If a work-around is required you may do the following:

  • Inside the NSX web UI: "Networking" > "Tier-1 Logical Routers" > Choose the appropriate Tier-1 Logical Router (Example: "Orig-Tier-1") 
  • Click the 3-dot ellipsis and Click "Edit"
  • Click "Route Advertisements" to expand the route options.
  • Find "Set Route Advertisement Rules" and click "Set"
    • Click "Add Route Advertisement Rule" to add a new rule
    • Input a new name for the rule
    • Input the subnet which you wish to filter from being advertised on the old Tier-0 Gateway
    • Click "Apply Filter" to the "Yes" position in order to enable the filter option
    • Set "Advertise Action" to "Deny"
    • Click "Add" to add the route filter rule to the Tier-1
    • Click "Apply"
  • Click "Save" on the Tier-1 settings.
  • Click "Close Editing"

Validating the work around:

  • If you check the Tier-1 Routing tab: Advertised Networks it still listed ##.##.##.##/24 but the "Advertised" column was now a red dot "No" showing the route is no longer advertised.

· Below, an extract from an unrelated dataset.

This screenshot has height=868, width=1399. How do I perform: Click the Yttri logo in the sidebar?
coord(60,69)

  • ssh to the original NSX Edge as "admin" user.
    • Type "get logical-routers" and find the VRF ID for the appropriate Logical Router UUID
    • Type "vrf #" (the VRF ID determined from the previous step) to change the cli context to the correct tier0-sr[#]

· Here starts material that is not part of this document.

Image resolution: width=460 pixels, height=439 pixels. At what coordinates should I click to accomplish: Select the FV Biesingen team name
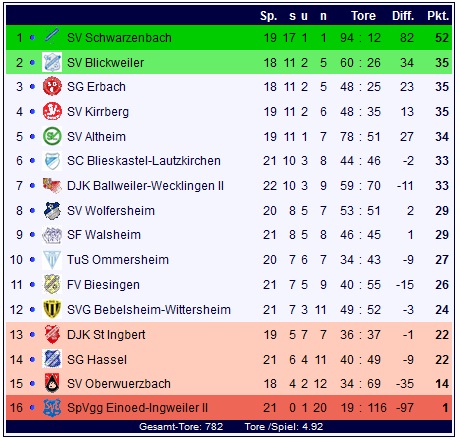click(x=103, y=285)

    • Type "get forwarding" to dump the route forwarding table and observe the subnet ##.##.##.##/24 for Segment-1 is no longer being advertised
  • You can run ping or other connectivity test from other segments or external network points to confirm connectivity between VMs and services.